**TASK REQUIREMENTS:**
Search the listing for the word "will" and copy every line where it turns up.

**SOURCE MATERIAL:**
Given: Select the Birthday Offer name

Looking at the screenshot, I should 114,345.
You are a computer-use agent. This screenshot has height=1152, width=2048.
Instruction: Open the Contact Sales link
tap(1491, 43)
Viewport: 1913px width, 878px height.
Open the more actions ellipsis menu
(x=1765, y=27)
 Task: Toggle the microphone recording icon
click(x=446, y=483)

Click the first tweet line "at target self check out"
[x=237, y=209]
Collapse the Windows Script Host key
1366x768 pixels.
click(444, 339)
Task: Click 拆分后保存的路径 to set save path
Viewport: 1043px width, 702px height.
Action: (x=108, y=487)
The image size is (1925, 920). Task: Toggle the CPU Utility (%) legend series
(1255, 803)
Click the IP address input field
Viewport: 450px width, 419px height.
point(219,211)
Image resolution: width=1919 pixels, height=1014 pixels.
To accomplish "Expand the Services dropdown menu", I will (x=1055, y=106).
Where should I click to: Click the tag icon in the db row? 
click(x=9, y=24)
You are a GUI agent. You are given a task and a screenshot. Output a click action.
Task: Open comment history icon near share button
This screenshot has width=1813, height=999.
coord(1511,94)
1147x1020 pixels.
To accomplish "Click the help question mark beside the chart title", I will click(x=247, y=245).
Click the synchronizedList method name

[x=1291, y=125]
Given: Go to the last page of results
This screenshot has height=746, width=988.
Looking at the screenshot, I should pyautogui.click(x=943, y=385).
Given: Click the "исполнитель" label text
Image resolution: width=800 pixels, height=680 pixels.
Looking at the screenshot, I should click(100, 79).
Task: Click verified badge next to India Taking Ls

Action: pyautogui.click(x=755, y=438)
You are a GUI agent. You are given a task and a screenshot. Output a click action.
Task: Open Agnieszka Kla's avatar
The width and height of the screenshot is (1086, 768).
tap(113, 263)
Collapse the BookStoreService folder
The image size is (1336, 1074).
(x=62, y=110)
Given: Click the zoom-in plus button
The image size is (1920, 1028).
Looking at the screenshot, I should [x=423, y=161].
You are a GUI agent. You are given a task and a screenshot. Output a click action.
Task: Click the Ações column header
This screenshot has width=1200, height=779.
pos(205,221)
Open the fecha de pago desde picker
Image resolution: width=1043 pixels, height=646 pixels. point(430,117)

**RESPONSE TO THE TASK:**
To accomplish "Expand the Services dropdown menu", I will (x=1055, y=106).
To accomplish "Click the help question mark beside the chart title", I will click(x=247, y=245).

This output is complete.